How Covid-19 could finally resolve some of sport’s ethical challenges – but safety first
The school’s Professor Yannis Pitsiladis says the pandemic offers a chance for sport to take a step back and review issues such as its anti-doping programmes.
Writing for Sports Medicine, Professor Pitsiladis, a Professor of Sport and Exercise Science who is also a member of the International Olympic Committee’s (IOC) Medical and Scientific Commission, suggests that the postponement or cancellation of sporting events should allow time for sporting organisations to enable ‘creative’ and ‘fresh thinking’ around issues damaging its integrity and has urged them to ‘take advantage of this opportunity’ for the benefit of sport and exercise medicine.
The article, co-written with Borja Muniz-Pardos, Mike Miller and Michele Verroken, believes that new anti-doping approaches could be combined with remote testing and artificial intelligence to determine the ‘optimal time and athlete to test, and to ensure more frequent testing as well as the integrity of the sample collection with real time assessment.’
Professor Pitsiladis also calls on World Athletics to launch an independent review focusing on the issue of ‘technological fairness’, citing new rules which aim to limit the impact of running shoe technology, following the increased, controversial use of carbon plates and thick, bouncy foam.
The article says that since the introduction of carbon plates, “all world records in the half- and full-marathon have been broken raising concerns that this technology leads to a distinct non-physiological advantage.

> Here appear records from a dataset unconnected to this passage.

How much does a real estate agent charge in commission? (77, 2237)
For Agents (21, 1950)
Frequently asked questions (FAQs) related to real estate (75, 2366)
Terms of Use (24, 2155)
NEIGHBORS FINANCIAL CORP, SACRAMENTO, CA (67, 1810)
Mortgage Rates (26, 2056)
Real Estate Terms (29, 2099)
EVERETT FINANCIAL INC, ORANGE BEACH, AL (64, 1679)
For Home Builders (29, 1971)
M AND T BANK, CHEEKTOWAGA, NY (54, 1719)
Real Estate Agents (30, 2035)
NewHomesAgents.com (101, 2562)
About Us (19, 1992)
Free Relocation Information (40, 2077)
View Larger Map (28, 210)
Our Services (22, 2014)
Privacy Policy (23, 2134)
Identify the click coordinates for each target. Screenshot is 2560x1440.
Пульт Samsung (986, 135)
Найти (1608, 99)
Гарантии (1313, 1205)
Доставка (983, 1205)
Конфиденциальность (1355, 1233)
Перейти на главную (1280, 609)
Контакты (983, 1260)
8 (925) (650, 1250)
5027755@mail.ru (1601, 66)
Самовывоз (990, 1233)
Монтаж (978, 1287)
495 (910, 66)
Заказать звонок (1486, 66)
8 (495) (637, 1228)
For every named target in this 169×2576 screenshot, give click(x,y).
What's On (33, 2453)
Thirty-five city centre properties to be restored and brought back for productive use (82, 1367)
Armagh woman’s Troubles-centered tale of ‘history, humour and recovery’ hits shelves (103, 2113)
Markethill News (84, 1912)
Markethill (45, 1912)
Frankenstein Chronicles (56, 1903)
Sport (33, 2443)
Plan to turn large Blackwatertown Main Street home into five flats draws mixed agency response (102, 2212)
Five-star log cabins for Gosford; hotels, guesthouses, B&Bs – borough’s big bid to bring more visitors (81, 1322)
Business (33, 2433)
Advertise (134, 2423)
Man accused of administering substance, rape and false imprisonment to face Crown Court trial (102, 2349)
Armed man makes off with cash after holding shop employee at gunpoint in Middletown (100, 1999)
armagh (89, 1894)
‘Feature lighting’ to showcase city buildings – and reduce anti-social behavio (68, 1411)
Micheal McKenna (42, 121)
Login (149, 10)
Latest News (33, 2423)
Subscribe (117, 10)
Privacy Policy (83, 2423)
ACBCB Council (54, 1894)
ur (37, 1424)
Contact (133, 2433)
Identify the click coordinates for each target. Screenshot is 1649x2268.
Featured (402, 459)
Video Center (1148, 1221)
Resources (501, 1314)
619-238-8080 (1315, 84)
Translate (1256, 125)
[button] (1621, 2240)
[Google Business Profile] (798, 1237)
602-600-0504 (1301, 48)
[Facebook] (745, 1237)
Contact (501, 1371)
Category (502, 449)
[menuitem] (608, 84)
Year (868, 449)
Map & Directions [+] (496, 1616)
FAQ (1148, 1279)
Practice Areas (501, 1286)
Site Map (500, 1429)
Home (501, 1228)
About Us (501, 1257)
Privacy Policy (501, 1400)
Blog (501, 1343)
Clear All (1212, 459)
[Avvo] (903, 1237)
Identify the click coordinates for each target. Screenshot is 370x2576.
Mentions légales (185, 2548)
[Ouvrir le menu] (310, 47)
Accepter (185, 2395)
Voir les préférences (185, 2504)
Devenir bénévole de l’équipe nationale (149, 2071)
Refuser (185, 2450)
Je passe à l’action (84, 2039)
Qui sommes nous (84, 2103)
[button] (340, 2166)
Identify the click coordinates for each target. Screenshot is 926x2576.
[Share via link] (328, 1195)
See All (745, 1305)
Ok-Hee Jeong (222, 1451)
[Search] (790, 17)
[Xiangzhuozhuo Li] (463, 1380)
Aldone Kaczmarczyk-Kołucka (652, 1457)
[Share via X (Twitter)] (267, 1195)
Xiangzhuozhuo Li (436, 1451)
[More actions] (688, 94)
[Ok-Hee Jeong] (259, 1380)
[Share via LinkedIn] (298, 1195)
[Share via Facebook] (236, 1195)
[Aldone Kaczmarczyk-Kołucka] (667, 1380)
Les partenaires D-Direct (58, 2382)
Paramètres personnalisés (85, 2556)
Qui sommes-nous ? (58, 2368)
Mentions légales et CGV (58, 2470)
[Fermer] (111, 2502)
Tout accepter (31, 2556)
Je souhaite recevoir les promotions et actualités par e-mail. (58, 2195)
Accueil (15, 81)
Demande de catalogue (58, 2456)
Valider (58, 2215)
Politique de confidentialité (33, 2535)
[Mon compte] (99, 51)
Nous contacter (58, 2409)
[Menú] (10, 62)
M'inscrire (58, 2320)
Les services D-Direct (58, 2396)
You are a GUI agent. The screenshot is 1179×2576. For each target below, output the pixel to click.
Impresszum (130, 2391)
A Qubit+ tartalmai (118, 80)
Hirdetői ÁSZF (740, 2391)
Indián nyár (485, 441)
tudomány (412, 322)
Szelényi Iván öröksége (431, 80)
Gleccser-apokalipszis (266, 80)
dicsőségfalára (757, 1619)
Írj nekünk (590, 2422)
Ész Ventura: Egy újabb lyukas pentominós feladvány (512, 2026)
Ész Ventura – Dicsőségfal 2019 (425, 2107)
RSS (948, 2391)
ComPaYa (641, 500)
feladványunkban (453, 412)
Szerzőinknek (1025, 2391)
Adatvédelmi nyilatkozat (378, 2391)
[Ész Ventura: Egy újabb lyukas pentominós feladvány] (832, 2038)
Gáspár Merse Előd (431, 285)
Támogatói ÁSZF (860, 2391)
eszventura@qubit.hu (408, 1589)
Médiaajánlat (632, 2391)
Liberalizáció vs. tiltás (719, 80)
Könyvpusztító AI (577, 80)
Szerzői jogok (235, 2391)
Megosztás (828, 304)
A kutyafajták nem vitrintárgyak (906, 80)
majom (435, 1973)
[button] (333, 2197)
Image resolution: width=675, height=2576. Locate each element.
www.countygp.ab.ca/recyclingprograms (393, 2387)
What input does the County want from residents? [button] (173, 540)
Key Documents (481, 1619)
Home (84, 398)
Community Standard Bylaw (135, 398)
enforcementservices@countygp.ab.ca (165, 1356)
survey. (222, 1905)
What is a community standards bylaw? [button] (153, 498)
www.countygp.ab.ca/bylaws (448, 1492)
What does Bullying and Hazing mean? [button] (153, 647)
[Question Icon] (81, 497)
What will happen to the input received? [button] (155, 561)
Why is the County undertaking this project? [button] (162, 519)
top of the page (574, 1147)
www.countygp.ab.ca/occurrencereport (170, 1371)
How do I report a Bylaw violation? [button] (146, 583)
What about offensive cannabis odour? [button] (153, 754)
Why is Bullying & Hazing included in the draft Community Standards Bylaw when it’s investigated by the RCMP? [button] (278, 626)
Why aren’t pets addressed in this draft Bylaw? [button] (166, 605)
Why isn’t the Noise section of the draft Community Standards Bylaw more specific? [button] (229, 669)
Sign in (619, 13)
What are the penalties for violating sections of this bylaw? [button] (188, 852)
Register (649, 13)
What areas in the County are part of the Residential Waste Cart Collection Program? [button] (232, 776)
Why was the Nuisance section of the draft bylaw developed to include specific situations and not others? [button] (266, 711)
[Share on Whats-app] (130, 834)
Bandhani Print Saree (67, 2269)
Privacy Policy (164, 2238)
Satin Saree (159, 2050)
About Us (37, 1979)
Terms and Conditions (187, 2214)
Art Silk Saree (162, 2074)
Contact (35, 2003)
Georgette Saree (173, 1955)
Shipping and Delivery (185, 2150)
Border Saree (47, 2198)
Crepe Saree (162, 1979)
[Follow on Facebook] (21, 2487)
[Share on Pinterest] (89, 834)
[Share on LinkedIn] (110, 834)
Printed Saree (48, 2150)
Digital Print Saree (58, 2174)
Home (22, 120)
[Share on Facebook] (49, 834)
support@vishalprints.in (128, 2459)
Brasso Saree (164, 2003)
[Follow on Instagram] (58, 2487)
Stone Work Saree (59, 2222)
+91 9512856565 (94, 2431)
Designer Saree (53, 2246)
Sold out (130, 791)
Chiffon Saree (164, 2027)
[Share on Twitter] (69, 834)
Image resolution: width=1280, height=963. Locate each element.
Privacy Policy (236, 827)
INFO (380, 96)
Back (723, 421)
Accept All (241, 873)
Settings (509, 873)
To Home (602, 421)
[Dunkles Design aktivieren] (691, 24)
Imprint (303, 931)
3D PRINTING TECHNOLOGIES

The improvement in performance by athletes running in CFP shoes is similar to some blood doping substances included on the Prohibited List of the World Anti-Doping Agency (WADA).”
Meanwhile, with sport at the elite level recently resuming behind closed doors, Professor Pitsiladis and University of Brighton colleague Professor Nick Webborn have recently contributed to a list of recommendations for athletes from all sports at all levels to return to action during Covid-19, based on a number of different scenarios.
The BMJ Open Sport & Exercise Medicine article, led by Hebert Löllgen, Norbert Bachl and Theodora Papadopoulou, makes a number of recommendations for safe return to competition based on six groups ranging from athletes who have not tested to positive for coronavirus to those who have had severe symptoms.
The research suggests a “return to play will be based on the results of the examination and individual assessment in consultation with the sport and exercise medicine physician, specialists in pulmonary medicine and sport cardiology (or extended multidisciplinary team), coaches and training specialists.
“After a contact ban, an athlete should be provided with recommendations on sports resumption that are in accordance with national and regional guidelines”.